Reducing COVID-19 risks: From hand-washing to emergency savings

Most of us are feeling overwhelmed by how the world is changing due to the COVID-19 pandemic.  In addition to upending our normal daily lives and putting those we care about at risk for getting really sick, the virus has also been hurting many of our bank accounts.  Many people have experienced reduced pay or even job loss because they can’t do their jobs from home, or are in industries hit hard by the social distancing measures, such as dining and travel.  Even those that have a financial cushion are worried as they watch the stock market continue to seesaw.

Despite all the uncertainty around us, there are many reasons to remain optimistic, such as an uptick in positive behaviors.

Improved Personal Hygiene 

For example, public health experts have been trying for decades to get us to wash our hands to prevent the spread of infection. Coronavirus has finally motivated us to wash as thoroughly and for as long (at least 20 seconds) as the experts recommend. People want to reduce their risks of spreading the virus, but making hand-washing fun and social has also helped increase this behavior.

The Overdue Return of Emergency Funds

Qapital Emergency Savings Goals

But people are not just trying to reduce health risks; they’re also looking for ways to reduce their financial risks.  Last year, it was estimated that up to 40% of Americans say that they would be unable to cover an unexpected $400 expense.  One way to mitigate financial shocks is to create a savings cushion, or an emergency fund, to allow you to cover unexpected costs.
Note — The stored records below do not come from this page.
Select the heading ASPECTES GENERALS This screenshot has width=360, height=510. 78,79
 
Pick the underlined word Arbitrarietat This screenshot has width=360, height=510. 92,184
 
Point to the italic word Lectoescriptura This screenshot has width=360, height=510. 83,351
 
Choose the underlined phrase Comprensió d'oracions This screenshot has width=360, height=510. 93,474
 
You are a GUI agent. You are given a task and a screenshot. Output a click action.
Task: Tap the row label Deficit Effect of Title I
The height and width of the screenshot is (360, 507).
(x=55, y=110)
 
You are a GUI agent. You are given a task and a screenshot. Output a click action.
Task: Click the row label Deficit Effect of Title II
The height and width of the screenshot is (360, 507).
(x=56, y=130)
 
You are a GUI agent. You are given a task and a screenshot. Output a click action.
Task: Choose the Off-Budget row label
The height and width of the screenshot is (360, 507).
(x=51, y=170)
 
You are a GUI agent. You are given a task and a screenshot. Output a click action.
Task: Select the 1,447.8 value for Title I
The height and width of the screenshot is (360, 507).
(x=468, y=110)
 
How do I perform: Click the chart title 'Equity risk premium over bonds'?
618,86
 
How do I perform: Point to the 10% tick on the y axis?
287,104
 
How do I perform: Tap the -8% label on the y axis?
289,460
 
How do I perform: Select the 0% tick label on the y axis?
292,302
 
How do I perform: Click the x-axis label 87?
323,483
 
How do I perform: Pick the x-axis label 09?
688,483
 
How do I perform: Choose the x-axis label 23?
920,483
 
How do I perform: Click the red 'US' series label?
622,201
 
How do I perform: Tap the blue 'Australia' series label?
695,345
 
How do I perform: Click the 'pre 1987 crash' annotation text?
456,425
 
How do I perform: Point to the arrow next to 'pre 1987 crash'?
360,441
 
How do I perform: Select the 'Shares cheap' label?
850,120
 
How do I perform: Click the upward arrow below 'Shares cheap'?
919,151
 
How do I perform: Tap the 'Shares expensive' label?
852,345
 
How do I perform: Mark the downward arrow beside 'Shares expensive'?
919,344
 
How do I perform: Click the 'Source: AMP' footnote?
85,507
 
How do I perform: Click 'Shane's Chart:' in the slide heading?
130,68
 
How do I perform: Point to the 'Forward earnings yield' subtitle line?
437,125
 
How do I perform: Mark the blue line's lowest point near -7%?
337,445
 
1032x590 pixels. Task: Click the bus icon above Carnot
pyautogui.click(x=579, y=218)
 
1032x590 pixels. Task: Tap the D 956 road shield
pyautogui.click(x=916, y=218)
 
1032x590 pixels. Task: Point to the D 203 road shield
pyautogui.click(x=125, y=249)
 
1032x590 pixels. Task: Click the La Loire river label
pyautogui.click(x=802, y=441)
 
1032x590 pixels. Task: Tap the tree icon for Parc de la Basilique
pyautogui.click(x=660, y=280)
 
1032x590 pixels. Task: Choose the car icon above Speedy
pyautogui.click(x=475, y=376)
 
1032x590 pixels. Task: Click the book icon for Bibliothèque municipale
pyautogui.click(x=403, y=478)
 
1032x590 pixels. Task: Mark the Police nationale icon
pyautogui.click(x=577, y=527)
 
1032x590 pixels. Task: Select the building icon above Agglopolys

Over the last few weeks, the proportion of new Qapital users creating an emergency savings goal has increased by 500%

Data from personal finance app Qapital indicate that many of its users are taking the financial impacts of coronavirus just as seriously as the potential health impacts.  Over the last few weeks, the proportion of new Qapital users creating an emergency savings goal has increased by 500% compared to the time period before the Coronavirus outbreak (from just 2.5% of users to more than 15%).  These emergency savings can blunt the impacts of future financial shocks and help give people some feeling of control over a difficult situation.

The COVID-19 crisis has made people connect emotionally to these risk-reducing behaviors.  While we hope that people continue these newfound health and financial habits once the crisis is behind us, we have to ask ourselves: will hand-washing or the increased attention to savings last?  Tragically, that depends on the length of this crisis: the longer the stress from COVID-19 sticks around, the better the chances that the newfound habits will stick around, too.